Quoting from my submission overview: ...Furthermore, the approach provides an even richer (and more type-safe) annotation for linear algebra types and their elements than only physical units: it enables annotations that resemble quantity kinds. This means that it can also distinguish between X- and Y-position in the same coordinate frame and between X-position in coordinate frame A and X-position in coordinate frame B. In addition to the element annotations, we also get stronger matrix types which encode the content, e.g. a jacobian matrix, covariance matrix, position and displacement vector types. I will show how these annotations propagate through linear algebra operations, how they determine the subset of valid operations on each type and of course and most importantly, how this can be implemented efficiently in C++. This will enable a whole new level of type-safety in C++ linear algebra applications that allows to catch the majority of mathematically inappropriate operations on vectors and matrices, whereas normal linear algebra libraries like e.g. Eigen, blaze or P1385 can only catch problems related to incompatible vector and matrix sizes. ...
@kwikius : I am trying to get permission to release source code, but I do not want to promise anything here.
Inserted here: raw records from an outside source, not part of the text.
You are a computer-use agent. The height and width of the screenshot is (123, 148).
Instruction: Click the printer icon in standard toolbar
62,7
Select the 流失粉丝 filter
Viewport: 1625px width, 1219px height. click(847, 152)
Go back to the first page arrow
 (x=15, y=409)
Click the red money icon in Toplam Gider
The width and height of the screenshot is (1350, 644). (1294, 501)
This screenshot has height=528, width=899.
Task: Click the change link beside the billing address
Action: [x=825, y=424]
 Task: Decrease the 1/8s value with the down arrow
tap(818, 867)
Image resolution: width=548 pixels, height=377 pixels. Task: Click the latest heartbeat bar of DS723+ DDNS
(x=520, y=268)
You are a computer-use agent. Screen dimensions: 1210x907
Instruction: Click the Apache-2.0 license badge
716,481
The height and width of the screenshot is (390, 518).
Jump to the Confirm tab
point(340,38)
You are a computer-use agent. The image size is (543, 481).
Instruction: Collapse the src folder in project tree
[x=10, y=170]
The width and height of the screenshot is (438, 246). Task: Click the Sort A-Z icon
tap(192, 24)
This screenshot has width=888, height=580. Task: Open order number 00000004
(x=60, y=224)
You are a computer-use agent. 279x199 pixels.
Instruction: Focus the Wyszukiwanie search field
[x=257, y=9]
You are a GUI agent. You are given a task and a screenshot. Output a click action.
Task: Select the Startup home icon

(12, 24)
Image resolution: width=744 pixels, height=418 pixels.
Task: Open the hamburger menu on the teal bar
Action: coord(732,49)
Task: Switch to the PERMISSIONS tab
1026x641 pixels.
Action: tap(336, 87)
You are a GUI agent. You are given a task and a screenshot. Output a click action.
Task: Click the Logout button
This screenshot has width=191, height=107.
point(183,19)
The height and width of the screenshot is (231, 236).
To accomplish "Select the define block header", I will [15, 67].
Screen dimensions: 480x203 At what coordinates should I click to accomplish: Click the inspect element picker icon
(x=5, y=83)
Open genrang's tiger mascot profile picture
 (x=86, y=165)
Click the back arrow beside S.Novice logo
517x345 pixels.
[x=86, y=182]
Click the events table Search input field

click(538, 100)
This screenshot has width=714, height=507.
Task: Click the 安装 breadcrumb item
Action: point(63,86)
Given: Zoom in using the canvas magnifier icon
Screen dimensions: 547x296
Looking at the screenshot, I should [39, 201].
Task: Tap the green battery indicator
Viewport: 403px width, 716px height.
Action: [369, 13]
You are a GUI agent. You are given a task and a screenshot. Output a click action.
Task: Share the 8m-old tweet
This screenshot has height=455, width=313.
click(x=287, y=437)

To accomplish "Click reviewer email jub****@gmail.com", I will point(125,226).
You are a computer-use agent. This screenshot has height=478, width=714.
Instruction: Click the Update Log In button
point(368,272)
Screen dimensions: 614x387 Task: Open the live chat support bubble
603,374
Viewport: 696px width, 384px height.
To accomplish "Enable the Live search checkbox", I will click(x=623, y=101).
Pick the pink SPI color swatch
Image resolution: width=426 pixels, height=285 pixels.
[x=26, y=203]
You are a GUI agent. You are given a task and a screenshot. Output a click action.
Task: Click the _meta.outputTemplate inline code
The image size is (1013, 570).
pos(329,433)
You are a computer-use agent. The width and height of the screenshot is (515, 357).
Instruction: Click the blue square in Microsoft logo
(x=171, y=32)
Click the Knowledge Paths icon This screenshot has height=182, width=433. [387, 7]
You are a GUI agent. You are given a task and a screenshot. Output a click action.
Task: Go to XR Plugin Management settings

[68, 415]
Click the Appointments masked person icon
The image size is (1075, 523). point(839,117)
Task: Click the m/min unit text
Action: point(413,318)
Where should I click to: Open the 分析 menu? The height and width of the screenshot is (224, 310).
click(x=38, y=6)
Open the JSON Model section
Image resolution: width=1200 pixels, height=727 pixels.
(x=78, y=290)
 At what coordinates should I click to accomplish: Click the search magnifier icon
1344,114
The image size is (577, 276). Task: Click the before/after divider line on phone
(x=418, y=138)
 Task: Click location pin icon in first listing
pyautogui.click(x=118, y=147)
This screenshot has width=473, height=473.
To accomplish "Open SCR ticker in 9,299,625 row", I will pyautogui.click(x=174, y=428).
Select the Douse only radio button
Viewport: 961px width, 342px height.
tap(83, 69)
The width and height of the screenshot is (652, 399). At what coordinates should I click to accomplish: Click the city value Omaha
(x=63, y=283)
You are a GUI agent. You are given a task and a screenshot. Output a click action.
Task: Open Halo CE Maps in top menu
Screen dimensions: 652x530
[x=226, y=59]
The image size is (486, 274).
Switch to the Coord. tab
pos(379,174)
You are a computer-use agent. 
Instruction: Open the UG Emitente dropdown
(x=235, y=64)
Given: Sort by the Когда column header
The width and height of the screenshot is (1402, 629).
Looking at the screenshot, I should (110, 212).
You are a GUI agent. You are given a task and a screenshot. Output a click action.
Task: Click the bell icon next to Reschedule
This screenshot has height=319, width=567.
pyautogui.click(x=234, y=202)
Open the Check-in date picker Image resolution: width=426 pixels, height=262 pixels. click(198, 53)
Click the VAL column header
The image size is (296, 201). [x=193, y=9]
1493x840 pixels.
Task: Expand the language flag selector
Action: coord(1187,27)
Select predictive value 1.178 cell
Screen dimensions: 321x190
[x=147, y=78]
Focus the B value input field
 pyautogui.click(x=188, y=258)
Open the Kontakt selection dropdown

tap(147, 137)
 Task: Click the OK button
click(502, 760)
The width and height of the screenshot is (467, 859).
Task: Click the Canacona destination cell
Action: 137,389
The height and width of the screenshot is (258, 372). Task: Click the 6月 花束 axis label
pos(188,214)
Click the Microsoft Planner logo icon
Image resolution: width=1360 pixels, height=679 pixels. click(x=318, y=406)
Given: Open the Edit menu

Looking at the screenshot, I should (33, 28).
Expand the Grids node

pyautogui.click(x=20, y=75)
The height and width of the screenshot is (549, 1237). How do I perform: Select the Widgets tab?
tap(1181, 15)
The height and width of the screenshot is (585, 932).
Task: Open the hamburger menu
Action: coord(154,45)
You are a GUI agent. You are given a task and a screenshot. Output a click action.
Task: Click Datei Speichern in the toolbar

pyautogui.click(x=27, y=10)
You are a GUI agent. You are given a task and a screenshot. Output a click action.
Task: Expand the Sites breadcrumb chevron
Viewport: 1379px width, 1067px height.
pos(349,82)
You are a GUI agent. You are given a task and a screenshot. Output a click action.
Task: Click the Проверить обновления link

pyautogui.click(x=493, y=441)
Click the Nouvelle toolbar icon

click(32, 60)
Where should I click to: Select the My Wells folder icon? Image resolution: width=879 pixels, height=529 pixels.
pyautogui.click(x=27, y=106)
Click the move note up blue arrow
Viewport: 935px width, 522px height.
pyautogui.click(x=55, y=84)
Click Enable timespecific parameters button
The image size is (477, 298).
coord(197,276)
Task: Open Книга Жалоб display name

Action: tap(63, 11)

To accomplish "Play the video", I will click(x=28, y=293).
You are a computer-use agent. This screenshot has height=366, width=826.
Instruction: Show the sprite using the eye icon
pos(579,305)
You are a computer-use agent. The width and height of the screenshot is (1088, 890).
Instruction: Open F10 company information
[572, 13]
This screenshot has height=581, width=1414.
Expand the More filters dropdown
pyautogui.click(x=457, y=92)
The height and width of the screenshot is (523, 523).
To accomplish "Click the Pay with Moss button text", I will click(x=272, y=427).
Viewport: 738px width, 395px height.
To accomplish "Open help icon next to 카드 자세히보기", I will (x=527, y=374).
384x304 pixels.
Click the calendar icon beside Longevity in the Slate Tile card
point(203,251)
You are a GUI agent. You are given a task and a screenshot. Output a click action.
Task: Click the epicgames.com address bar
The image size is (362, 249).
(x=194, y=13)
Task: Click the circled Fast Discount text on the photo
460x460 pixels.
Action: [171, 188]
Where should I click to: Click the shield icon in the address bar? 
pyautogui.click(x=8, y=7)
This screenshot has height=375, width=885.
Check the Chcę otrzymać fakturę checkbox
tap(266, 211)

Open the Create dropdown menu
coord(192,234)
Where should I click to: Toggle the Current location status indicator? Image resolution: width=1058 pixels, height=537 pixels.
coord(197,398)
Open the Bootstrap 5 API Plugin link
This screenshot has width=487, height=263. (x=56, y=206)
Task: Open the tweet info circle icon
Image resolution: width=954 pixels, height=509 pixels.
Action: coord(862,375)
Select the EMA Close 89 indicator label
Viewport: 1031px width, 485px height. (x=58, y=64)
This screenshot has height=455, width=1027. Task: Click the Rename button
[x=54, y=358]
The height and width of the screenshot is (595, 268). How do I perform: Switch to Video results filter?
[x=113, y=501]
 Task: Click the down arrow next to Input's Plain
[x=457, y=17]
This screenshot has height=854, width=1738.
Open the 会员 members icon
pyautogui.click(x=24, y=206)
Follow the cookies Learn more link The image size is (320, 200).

This sounds great! I always hoped that someone will pick up this subject and provide a standalone library on top of mp-units and linear algebra proposals that will merge them together in an efficient way.
I hope to see you at CppCon. We definitely have to meet over lunch there and talk about it 🍽️ 🍻
I hope to see you at CppCon. We definitely have to meet over lunch there and talk about it 🍽️ 🍻
Perfect, let’s do that! Looking forward to discussing this with you! 🍻
FYI: I am going to present most of my submitted CppCon talk at MUC++ next week https://www.meetup.com/de-DE/MUCplusplus/events/279334186/ , you can join after signing up. Hope to see a few of you there!
@mpusz this issue was closed with a link to https://mpusz.github.io/units/use_cases/linear_algebra.html, but that link is now dead. I could not find any current documentation on linear algebra support with mp-units, but perhaps I overlooked it? What is the status of linear algebra support in mp-units currently? Is there any inter-operability with Eigen?
Hi @JoostHouben! The problem with the linear algebra support is that none of the libraries on the C++ market does it right. And the only library outside of C++ that I am aware of is Pint. By this, I mean that none of the physical units libraries allow using a linear algebra type as a representation type and doing correct vector math on it (dot/cross product, etc) to obtain proper quantities.
In 2.0, we are refactoring the previous support, and it is still WIP. You can find some documentation already here: https://mpusz.github.io/mp-units/2.2/users_guide/framework_basics/character_of_a_quantity. You can also find some code examples here: https://github.com/mpusz/mp-units/blob/master/test/unit_test/runtime/linear_algebra_test.cpp.
There is also a PR #493 started, but I did not have time to work on it for a while.
All of those are subject to change. Early feedback is really welcomed as well.
I'm curious to your thoughts on how this applies beyond scalar quantities. How might this be combined with a linear algebra library like eigen?